**Apply what you read:**
A: Write out the portion of the article on seaside property prices that opens with the words containing "Buyers hoping to" and closes with "20 per cent.".
B: In the article on seaside property prices, who is named as the chief economist of Ray White Group?

**Supplied passage:**
========================================================================
Buyers hoping to snap up a seaside property are in luck after new data revealed prices have declined in the most expensive oceanfront regions.
According to the latest Domain House Price Report, regional local government areas such as Byron and Kiama – Australia’s most expensive regions – recorded price falls of close to 20 per cent.
Byron posted a median house price of $1.37 million, down 16.5 per cent year-on-year, while Kiama was $1,312,500, down 18.5 per cent.
Other regions, including Surf Coast in Victoria and Noosa in Queensland, also saw price falls. Surf Coast’s median was $1.31 million, down 10.3 per cent year-on-year, and Noosa was $1.25 million, down 2.7 per cent.
Ray White Group chief economist Nerida Conisbee says while house prices are growing in most capital markets, the movement is varied in regional Australia.
“When we look at individual towns, we can see a distinct trend,” she says. “If the town is near the beach, it is more likely to be seeing price declines. Inland regional areas are performing a lot better.
“If you look at what happened during the pandemic, a lot of people bought beach holiday homes and it pushed prices up to incredible levels in many places. As interest rates rose and international travel became an option again, owning a holiday home became less attractive and more expensive to hold.”
This means clever buyers on the hunt for a property by the water are now in the perfect position to buy, Conisbee adds.
“If you missed out during the pandemic and you thought prices were too high for a holiday home, I think now is a good time to have a look around,” she says.
However, Conisbee warns buyers that purchasing a holiday home may come with some concerns after the NSW government identified as many as 90,000 short-term stay properties that could be turned into long-term rentals in a bid to ease the shortage of rental properties in the state.
“Local councils are cracking down on Airbnb and short-term rental properties that are being left vacant, particularly now that there’s a tight rental market,” she says. “This extra bit of due diligence is adding pressure to holiday-home owners and people thinking of purchasing them.”
Despite this and the decline in prices, Peter Yopp of Byron Bay Real Estate says “appetite is still strong”.
“It’s not that people aren’t interested in the region; prices are just returning to a level of normality,” he says.
“The last six weeks have seen a pick up in activity … but the six months before that was fairly slow. Everyone was adjusting to the rate rises and adjusting their price expectations.
“Appetite for [property] is still there but the biggest hurdle at the moment is buyers’ ability to borrow. We’re dealing with buyers [who have] solid incomes and money in the bank but can’t borrow as much as they used to anymore.”
At the height of the pandemic, these seaside regions recorded some of the strongest price growths, surpassing capital markets along the way.
By the end of 2021, Kiama was up 50.8 per cent year-on-year to $1.01 million, and Byron was up 47.8 per cent to $1.7 million.
During the same period, Surf Coast and Noosa’s median house prices cracked the million-dollar mark, with Surf Coast up 43 per cent to $1.4 million and Noosa jumping 32.2 per cent to $1.15 million.
“It’s been an adjustment to come back to … we had some of the largest growth during the pandemic but now we’re coming in line with the rest of the marketplace,” Robert Moore of Ray White Kiama says.
“We’ve hit a low point and I think we’ll maintain that for a little while, but I definitely think there’s more room for growth in Kiama … it’ll be a gradual or a plateaued rate of growth instead, rather than running rapidly, like what we saw during the COVID period.”
========================================================================
**Data provided:**
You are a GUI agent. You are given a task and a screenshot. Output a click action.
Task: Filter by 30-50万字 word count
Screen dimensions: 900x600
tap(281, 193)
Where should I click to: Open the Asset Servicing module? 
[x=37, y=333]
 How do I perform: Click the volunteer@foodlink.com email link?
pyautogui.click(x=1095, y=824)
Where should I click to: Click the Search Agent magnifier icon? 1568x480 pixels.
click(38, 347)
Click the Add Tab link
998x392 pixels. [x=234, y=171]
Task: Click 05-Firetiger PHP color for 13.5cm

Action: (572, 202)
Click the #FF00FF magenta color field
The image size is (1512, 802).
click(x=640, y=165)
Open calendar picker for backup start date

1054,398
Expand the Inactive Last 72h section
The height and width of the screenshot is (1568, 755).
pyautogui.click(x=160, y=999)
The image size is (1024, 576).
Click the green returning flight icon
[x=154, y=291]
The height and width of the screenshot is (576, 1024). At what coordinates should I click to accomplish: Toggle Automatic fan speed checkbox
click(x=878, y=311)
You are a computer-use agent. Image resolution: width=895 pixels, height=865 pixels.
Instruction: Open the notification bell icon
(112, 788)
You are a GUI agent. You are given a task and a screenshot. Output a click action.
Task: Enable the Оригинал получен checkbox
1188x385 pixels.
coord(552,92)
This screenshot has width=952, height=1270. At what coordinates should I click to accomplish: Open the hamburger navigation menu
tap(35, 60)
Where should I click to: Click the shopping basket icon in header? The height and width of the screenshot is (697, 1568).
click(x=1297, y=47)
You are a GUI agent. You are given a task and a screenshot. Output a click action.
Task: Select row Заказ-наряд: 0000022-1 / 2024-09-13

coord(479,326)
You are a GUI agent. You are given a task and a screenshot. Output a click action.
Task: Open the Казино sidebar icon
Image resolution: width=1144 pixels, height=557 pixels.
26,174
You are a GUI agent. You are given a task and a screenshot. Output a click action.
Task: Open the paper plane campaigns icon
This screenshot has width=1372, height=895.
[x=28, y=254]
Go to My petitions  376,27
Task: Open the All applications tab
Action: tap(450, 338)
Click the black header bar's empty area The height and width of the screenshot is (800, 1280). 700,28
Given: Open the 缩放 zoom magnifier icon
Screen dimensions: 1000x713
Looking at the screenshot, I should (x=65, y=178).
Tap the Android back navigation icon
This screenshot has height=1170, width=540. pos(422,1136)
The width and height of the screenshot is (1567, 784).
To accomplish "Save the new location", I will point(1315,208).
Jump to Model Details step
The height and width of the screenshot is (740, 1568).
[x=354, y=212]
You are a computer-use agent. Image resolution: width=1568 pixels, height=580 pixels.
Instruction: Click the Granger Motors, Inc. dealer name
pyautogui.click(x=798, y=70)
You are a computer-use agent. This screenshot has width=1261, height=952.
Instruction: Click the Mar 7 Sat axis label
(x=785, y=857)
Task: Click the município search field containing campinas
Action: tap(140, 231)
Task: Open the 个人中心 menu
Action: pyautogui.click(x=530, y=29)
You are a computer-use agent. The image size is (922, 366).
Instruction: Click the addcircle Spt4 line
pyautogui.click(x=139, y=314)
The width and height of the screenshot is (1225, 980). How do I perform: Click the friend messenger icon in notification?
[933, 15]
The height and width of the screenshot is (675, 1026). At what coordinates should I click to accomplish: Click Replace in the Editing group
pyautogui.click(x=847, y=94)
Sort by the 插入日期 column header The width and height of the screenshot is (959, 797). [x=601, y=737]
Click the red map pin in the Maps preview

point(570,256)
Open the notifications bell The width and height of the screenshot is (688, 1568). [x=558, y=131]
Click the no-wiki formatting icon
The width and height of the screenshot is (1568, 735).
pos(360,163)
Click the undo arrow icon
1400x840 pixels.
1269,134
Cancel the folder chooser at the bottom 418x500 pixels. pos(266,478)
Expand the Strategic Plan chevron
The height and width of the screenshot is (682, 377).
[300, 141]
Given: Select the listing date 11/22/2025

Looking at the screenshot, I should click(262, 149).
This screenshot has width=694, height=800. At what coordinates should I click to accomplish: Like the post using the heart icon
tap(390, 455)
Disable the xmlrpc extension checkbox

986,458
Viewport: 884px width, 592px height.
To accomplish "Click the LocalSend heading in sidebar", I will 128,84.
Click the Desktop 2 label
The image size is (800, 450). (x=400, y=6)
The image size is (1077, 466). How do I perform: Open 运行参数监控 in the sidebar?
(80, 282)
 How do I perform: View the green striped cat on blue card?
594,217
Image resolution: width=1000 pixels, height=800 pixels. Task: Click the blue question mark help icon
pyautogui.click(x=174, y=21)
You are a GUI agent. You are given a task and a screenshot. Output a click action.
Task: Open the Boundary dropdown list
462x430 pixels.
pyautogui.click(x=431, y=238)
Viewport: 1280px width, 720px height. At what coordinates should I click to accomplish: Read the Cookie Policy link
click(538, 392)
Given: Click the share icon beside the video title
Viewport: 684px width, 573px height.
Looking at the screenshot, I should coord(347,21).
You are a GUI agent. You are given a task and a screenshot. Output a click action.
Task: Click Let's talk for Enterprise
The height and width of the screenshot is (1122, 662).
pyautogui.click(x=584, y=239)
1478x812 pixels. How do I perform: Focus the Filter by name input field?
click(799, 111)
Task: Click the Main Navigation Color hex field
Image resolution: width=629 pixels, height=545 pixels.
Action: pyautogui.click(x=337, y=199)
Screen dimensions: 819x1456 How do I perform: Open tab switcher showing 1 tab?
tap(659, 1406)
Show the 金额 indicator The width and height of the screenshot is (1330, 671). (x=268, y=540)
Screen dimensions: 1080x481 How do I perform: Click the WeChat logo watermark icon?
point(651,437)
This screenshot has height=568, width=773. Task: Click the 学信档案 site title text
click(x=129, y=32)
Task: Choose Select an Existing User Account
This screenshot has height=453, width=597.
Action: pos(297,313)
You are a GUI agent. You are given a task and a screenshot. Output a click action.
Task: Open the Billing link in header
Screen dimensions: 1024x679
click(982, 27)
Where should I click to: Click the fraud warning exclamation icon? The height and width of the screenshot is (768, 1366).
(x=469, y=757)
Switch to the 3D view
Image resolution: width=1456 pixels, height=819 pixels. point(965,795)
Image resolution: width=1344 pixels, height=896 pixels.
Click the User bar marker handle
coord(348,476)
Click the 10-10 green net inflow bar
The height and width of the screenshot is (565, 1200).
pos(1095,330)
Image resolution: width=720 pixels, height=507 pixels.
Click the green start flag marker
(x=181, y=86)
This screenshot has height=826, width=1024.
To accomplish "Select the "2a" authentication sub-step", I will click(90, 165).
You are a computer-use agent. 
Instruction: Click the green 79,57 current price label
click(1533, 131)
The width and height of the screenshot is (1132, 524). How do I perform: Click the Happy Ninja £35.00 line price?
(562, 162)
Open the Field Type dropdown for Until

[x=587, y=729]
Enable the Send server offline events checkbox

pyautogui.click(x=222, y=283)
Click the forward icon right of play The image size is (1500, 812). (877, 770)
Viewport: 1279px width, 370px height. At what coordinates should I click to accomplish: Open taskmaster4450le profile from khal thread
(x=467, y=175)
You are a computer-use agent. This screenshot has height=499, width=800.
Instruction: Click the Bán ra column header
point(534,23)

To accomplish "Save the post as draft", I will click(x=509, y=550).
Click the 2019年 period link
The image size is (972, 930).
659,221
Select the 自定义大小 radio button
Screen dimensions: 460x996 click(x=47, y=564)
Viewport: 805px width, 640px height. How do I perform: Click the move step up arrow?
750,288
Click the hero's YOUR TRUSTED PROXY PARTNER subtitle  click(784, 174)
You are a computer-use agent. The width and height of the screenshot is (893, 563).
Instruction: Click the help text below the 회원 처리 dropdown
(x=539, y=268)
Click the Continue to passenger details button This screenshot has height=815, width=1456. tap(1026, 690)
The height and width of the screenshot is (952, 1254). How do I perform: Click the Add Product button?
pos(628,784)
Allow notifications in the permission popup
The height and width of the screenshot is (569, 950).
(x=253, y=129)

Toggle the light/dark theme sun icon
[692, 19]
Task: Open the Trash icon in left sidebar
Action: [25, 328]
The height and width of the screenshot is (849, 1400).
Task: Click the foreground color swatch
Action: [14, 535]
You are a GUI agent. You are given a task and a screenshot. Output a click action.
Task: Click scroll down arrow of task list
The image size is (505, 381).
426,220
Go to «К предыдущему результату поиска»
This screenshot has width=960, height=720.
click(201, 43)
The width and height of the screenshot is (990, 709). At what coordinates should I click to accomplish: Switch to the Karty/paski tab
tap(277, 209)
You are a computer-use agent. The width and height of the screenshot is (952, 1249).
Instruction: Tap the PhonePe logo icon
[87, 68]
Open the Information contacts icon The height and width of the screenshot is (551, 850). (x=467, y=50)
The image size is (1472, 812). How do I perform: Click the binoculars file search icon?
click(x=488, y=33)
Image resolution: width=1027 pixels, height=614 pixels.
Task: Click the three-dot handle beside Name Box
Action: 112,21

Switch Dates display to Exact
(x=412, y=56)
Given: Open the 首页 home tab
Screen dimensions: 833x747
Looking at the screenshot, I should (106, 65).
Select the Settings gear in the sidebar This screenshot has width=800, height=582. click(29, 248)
========================================================================
**Results for each task:**
A:
Buyers hoping to snap up a seaside property are in luck after new data revealed prices have declined in the most expensive oceanfront regions.
According to the latest Domain House Price Report, regional local government areas such as Byron and Kiama – Australia’s most expensive regions – recorded price falls of close to 20 per cent.

B: Nerida Conisbee